**Exercise details:** Would you please retype, exactly, the lines of the listing below between the line with "[Maison DeLafaix |" and the line with "syndrome de Diogène (172, 250)", inclusive?

*** Data extract Section Begins ***

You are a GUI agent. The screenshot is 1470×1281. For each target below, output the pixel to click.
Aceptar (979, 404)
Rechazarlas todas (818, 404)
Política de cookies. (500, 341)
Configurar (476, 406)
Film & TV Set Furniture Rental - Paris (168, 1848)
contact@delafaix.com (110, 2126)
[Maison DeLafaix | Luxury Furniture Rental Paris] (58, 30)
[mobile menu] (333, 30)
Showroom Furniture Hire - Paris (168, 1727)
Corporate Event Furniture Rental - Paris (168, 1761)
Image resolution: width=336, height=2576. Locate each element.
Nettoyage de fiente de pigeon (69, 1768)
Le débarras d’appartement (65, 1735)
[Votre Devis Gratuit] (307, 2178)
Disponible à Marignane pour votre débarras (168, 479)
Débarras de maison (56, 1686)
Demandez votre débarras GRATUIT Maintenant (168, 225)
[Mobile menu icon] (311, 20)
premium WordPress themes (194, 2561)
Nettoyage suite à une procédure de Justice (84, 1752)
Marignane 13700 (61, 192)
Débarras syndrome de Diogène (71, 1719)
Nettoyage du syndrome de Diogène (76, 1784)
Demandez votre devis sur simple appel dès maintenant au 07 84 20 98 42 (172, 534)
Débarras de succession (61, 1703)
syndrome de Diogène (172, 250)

*** Data extract Section Ends ***
*** Data extract Section Begins ***

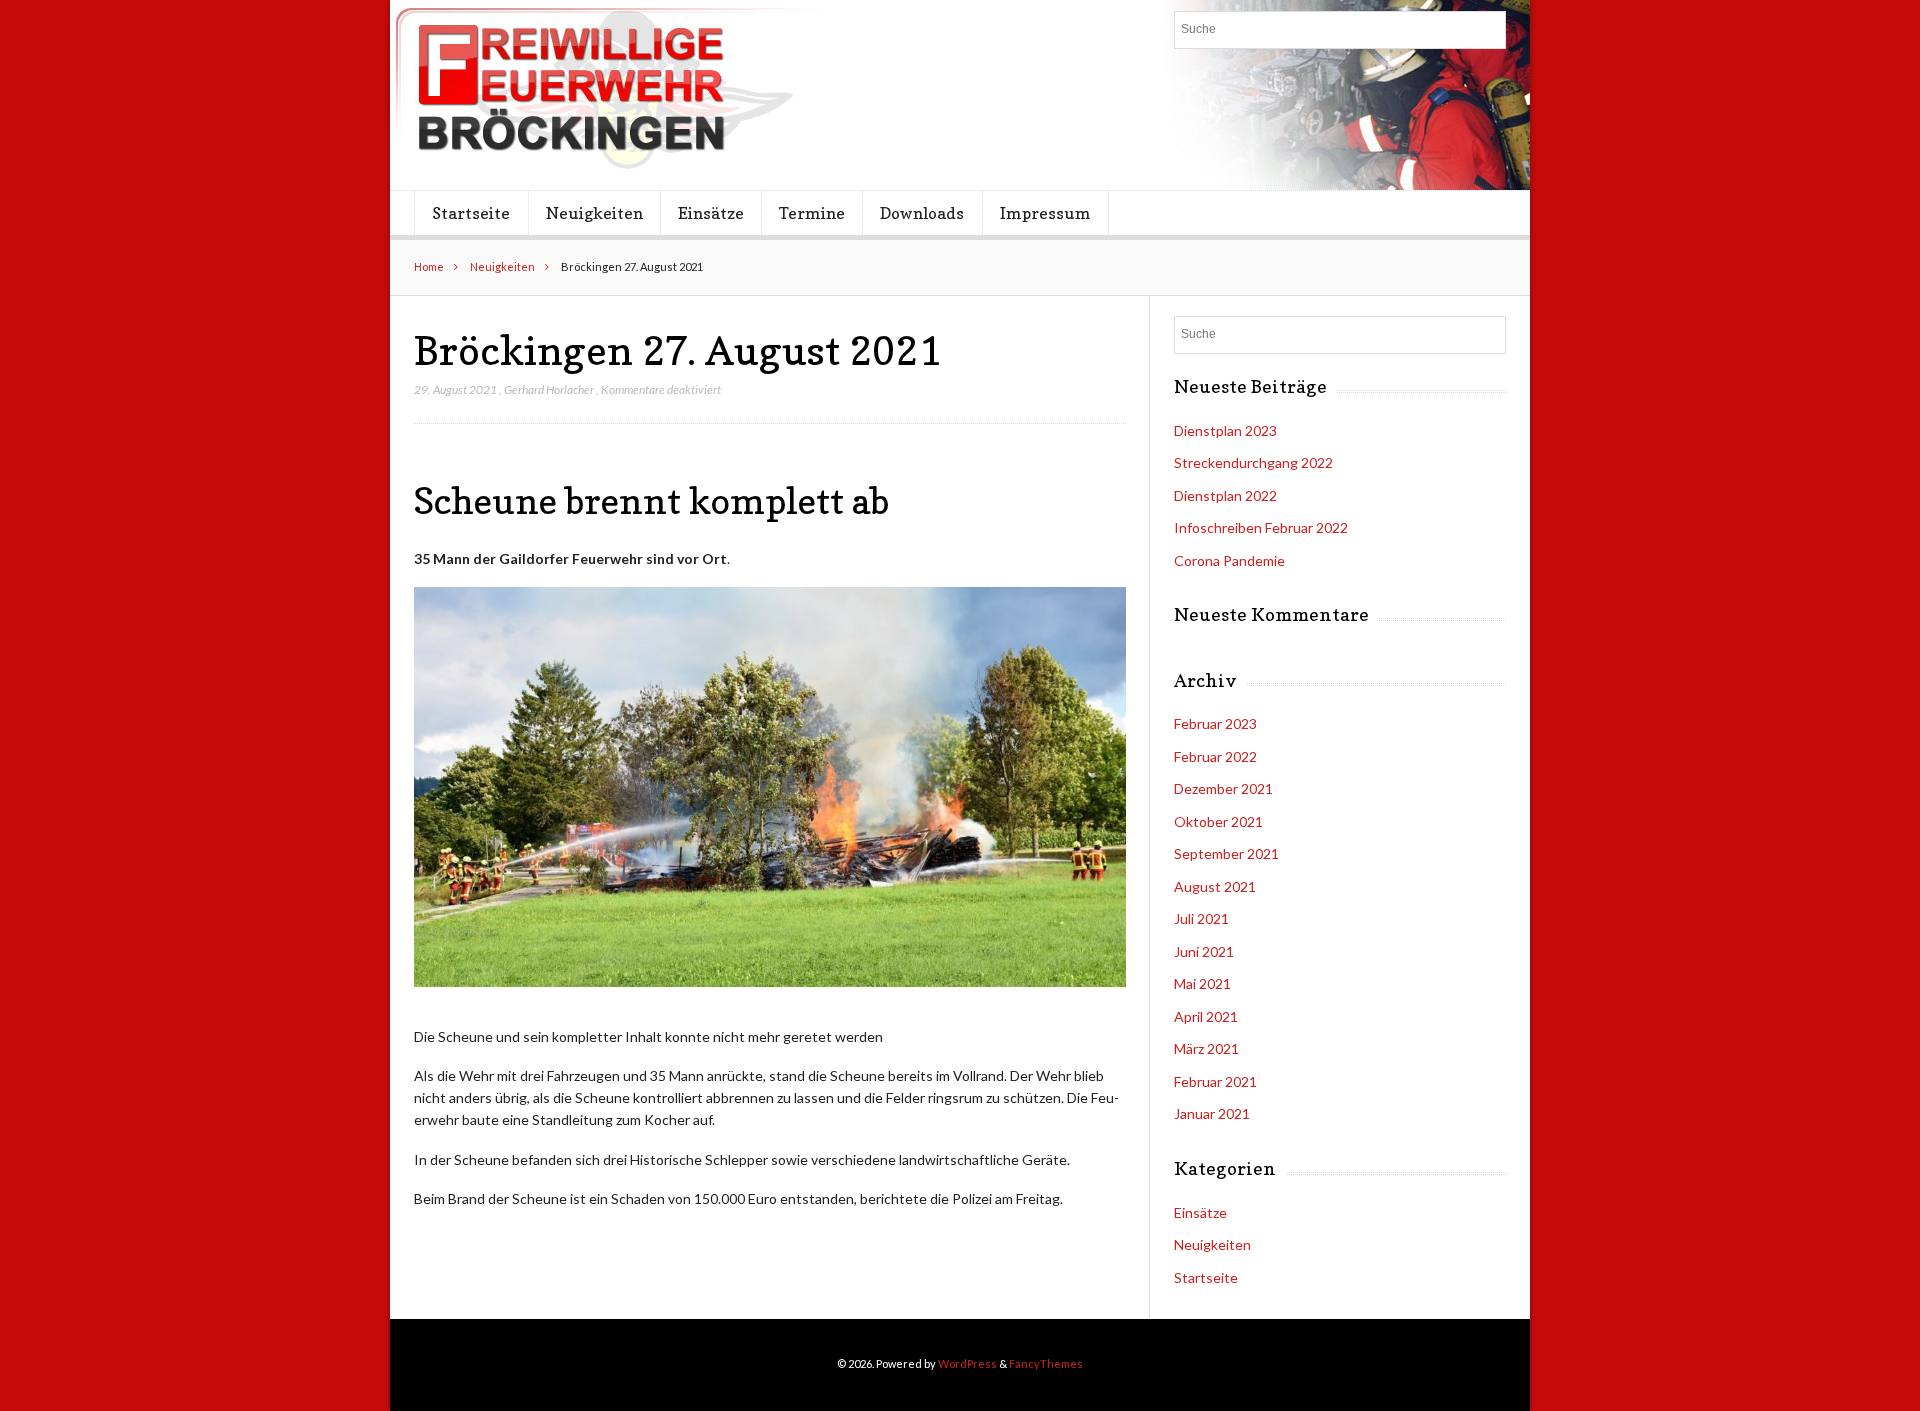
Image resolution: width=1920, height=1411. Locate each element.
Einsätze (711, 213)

*** Data extract Section Ends ***

**Result for this task:**
[Maison DeLafaix | Luxury Furniture Rental Paris] (58, 30)
[mobile menu] (333, 30)
Showroom Furniture Hire - Paris (168, 1727)
Corporate Event Furniture Rental - Paris (168, 1761)
Image resolution: width=336, height=2576. Locate each element.
Nettoyage de fiente de pigeon (69, 1768)
Le débarras d’appartement (65, 1735)
[Votre Devis Gratuit] (307, 2178)
Disponible à Marignane pour votre débarras (168, 479)
Débarras de maison (56, 1686)
Demandez votre débarras GRATUIT Maintenant (168, 225)
[Mobile menu icon] (311, 20)
premium WordPress themes (194, 2561)
Nettoyage suite à une procédure de Justice (84, 1752)
Marignane 13700 (61, 192)
Débarras syndrome de Diogène (71, 1719)
Nettoyage du syndrome de Diogène (76, 1784)
Demandez votre devis sur simple appel dès maintenant au 07 84 20 98 42 (172, 534)
Débarras de succession (61, 1703)
syndrome de Diogène (172, 250)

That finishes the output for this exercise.